| Instructions to follow |
Report the count of lines in the listing below that include the string "agent", with no other text.

Supplied information: Begin

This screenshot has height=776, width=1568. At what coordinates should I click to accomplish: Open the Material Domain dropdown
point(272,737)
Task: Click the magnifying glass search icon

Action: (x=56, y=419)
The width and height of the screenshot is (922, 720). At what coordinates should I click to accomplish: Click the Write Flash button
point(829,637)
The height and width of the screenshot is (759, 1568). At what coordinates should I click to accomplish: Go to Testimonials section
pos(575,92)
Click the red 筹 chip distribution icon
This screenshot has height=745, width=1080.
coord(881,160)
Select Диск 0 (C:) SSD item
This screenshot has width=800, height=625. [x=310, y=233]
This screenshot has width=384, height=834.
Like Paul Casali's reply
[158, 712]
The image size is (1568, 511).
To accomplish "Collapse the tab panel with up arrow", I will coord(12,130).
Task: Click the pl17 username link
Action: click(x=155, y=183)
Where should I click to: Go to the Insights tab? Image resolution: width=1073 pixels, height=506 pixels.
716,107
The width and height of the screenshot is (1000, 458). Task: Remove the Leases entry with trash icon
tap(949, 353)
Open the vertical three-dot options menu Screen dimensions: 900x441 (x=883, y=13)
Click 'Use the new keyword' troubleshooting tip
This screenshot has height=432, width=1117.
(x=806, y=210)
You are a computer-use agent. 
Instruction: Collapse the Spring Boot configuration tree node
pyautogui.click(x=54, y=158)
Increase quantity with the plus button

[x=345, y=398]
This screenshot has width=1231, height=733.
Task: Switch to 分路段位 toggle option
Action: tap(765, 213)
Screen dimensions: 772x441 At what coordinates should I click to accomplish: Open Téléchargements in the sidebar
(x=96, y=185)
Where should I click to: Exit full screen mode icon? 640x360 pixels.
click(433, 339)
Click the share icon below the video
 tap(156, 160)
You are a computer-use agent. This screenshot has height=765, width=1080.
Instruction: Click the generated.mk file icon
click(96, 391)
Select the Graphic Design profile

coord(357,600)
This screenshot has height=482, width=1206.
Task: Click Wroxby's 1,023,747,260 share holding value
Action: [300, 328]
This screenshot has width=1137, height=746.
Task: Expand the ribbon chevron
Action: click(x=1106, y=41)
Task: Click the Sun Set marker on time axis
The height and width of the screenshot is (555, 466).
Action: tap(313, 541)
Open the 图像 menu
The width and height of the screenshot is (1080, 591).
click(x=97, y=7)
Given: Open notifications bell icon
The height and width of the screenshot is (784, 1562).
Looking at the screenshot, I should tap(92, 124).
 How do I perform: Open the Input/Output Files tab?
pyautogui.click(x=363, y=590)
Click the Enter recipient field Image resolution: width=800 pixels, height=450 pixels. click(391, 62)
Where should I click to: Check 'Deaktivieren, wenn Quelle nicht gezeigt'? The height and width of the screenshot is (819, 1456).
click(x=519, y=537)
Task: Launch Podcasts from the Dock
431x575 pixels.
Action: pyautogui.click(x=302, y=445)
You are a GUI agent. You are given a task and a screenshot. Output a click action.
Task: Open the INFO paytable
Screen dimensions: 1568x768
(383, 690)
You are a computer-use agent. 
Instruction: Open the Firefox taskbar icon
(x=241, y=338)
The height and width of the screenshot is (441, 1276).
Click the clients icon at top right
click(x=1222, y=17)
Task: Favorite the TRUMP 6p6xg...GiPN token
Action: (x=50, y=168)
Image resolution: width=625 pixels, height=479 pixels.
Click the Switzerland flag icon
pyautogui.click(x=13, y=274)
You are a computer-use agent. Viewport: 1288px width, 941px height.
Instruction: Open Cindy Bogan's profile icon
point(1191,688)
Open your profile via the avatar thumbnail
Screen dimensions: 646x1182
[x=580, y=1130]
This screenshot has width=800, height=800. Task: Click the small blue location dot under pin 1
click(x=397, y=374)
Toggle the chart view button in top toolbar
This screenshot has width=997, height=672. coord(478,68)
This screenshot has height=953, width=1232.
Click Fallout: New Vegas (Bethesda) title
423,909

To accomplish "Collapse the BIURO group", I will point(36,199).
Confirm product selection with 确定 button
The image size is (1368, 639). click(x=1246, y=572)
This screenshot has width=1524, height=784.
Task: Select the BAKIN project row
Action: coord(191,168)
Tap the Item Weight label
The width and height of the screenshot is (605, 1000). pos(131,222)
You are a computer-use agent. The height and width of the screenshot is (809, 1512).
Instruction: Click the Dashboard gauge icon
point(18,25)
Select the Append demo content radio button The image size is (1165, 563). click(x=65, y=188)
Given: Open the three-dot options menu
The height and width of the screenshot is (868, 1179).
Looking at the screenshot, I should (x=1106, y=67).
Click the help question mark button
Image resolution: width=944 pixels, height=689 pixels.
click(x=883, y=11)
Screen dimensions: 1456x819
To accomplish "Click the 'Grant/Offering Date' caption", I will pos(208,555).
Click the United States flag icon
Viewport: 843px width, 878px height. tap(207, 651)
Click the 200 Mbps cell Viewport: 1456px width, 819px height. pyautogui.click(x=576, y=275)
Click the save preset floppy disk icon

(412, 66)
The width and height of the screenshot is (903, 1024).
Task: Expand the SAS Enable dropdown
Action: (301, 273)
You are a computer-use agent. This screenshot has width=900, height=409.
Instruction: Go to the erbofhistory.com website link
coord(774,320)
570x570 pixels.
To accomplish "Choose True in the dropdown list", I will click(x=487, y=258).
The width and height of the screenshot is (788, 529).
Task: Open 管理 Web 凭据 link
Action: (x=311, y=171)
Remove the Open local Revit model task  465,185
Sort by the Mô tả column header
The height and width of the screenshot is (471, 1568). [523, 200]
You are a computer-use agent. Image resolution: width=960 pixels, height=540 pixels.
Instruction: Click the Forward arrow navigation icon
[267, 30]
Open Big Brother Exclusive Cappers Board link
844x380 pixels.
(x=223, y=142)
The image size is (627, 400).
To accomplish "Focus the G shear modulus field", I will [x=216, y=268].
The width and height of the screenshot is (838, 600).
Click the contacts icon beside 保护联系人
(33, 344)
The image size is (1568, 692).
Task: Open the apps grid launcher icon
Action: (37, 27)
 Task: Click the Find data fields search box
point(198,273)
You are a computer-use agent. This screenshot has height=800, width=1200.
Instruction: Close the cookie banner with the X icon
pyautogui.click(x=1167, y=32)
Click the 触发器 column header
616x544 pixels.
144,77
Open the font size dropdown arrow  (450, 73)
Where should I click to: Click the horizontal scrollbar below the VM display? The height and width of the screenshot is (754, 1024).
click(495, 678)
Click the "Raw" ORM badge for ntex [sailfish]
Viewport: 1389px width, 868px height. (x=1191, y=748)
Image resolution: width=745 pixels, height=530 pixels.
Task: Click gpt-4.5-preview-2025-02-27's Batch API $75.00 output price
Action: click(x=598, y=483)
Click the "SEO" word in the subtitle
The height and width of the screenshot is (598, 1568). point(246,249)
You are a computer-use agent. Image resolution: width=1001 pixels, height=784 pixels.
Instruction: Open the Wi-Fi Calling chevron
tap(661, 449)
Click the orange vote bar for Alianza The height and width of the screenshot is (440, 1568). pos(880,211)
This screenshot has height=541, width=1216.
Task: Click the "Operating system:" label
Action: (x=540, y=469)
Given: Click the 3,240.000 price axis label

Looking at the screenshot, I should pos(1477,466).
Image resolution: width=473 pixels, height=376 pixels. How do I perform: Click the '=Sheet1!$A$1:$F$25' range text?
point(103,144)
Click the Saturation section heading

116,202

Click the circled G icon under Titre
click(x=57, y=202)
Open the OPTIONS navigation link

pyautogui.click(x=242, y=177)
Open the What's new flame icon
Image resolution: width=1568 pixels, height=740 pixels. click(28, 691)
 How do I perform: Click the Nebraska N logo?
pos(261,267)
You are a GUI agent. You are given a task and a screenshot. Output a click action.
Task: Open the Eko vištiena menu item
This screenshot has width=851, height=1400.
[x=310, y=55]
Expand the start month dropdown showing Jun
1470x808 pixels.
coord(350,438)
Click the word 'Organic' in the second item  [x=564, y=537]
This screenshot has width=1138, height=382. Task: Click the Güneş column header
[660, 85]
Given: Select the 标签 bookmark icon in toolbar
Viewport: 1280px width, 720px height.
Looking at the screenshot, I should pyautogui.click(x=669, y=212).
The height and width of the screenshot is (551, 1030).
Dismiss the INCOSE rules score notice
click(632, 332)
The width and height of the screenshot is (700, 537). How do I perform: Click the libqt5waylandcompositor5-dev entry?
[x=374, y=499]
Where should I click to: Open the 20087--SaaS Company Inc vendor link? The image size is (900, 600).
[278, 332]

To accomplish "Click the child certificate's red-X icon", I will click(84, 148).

Supplied information: End

| Solved exercise |
11